- Genre: Drama; Romance film;
- Written by: Reema Ali Syed
- Directed by: Syed Ahmed Kamran
- Starring: Bushra Ansari; Mansha Pasha; Imran Ashraf; Kamran Jeelani; Mira Sethi;
- Theme music composer: Raheel Fayyaz
- Opening theme: Raheel Fayyaz; Bina Khan;
- Country of origin: Pakistan
- Original language: Urdu
- No. of seasons: 1
- No. of episodes: 21

Production
- Executive producer: Moomal Shunaid
- Producers: Moomal Entertainment & MD Productions
- Cinematography: Jawed Ansari
- Camera setup: Multi-camera setup
- Running time: 30–45 minutes

Original release
- Network: Hum TV
- Release: 13 May – 7 October 2016

= Jhoot =

Pakistani television drama series

Jhoot (Lie) is a Pakistani television drama series that was aired on 13 May 2016 on Hum TV. It stars Bushra Ansari, Imran Ashraf, Kamran Jeelani, and Mansha Pasha. It aired every Friday at 8:00 pm, replacing Maan. It ended on 7 October 2016, preceded by Gypsy which was renamed as Dil Banjaara.

== Synopsis ==
The story is of Saleha and how a lie changes her entire identity and affects her life choices and her decisions for her family. She has a son, Waqar, and a daughter, Zara, while her husband lives abroad. Sadaf and Waqar like each other. After Saleha sees them together, she emotionally blackmails Waqar into getting engaged to her niece Farah. Saleha also breaks Farah's engagement and agrees to have Waqar marry Sadaf. Saleha places a condition that Sadaf's elder brother has to come and marry Zara. They refuse this condition, and Waqar and Sadaf are separated. Many years pass, and Zara and Waqar remain unmarried due to Saleha. One day Waqar reunites with the recently divorced Sadaf. They reconcile and marry.

Jamal and his family move into a rented house in the Defence area. Jamal and Zara marry. However, Saleha lies about Zara's age.
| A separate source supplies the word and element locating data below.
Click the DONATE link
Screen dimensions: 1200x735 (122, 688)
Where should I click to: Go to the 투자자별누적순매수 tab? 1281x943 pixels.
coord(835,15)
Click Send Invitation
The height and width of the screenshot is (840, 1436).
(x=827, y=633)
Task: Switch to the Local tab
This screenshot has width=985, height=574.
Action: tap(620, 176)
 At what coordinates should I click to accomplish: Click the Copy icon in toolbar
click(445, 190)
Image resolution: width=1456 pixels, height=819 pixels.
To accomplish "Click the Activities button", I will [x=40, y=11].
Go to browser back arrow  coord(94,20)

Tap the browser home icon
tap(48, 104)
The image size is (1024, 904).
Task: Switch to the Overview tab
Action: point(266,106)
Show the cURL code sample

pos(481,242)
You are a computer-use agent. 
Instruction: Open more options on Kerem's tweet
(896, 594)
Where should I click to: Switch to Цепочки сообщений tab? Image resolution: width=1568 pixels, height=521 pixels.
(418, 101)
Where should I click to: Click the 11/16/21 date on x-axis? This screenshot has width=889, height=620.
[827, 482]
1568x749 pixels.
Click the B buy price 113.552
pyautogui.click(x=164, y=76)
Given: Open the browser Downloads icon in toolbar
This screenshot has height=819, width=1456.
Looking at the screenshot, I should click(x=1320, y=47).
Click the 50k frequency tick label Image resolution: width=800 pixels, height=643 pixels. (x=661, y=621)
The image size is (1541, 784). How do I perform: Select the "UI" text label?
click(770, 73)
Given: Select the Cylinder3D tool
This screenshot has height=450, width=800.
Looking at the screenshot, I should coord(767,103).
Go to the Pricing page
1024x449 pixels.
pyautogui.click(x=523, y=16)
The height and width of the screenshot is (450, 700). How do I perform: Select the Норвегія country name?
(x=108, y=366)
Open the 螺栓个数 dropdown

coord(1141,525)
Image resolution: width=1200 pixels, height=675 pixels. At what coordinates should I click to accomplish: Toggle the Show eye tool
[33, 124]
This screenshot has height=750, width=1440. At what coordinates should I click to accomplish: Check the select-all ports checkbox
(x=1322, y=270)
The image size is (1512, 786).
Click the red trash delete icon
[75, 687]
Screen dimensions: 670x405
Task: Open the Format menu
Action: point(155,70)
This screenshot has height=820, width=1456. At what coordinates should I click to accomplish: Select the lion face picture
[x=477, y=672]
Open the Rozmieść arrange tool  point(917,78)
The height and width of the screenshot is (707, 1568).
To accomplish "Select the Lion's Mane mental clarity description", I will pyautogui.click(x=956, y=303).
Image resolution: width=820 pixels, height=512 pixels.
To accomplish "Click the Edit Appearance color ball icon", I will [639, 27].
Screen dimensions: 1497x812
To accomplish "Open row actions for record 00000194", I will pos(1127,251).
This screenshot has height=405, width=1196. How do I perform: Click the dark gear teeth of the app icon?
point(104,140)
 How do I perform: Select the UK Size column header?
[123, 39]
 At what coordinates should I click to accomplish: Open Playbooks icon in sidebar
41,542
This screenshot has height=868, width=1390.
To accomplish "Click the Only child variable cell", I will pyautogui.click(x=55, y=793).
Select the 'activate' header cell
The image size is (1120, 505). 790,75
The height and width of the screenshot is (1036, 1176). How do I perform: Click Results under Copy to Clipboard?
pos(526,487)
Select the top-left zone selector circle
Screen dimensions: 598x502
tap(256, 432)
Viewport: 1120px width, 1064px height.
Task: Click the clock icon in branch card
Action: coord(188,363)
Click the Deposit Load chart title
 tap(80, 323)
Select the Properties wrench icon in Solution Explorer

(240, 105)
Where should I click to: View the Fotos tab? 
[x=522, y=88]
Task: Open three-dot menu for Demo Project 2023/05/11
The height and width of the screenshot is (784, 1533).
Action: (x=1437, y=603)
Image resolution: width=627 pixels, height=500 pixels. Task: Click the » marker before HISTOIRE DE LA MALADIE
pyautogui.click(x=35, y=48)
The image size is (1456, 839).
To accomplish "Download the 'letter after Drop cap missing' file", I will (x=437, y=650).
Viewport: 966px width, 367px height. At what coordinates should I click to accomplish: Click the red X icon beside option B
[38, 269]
The drama continues and shows the effects of Saleha's hypocrisy and lies on the family.

== Cast ==
- Bushra Ansari as Saleha
- Imran Ashraf as Jamal
- Kamran Jilani as Waqar
- Mansha Pasha as Zara
- Mira Sethi as Sadaf
- Akbar Islam as Junaid (Saleha's brother)
- Nargis Rasheed as Ghazala (Jamal's mother)
- Aisha Khan as Iqra (Jamal's sister)
- Sumaiyya Bukhsh as Maria
- Ramsha Akmal as Hira (Jamal's younger sister)
- Farhan Awan
- Sumera Hassan
- Akbar Khan
- Fareeha Sheikh
- Shaista Jaheen as Sadaf's mother
- Anwar Iqbal as Farooq
- Shahzad Malik
- Awais Waseer as Zaheer (Sadaf's brother)
- Fariha
- Rehana Kaleem as Zahida (Farooq's sister)
- Mariam Mirza as Safiyya (Saleha's sister)
- Arshad Ghori
- Faiza Gillani as Fouzia
- Kamal Khan
- Fouzia Mushtaq as Saleha's relative
- Humaira Bano as Amna (Farooq's sister)
- Sohail Masood
- Farah Zeba
- Heem Fatima
- Shazia Qaiser as Jamal's aunt
- Kiran Shahid
- Akhtar Ghazali
- Nighat Sultana
- Ash Khan
- Safiya Sohail

== Original soundtrack ==

The theme song of Jhoot is sung by Raheel Fayyaz and Bina Khan. It is produced by Moomal Shunaid under her banner Moomal Entertainment.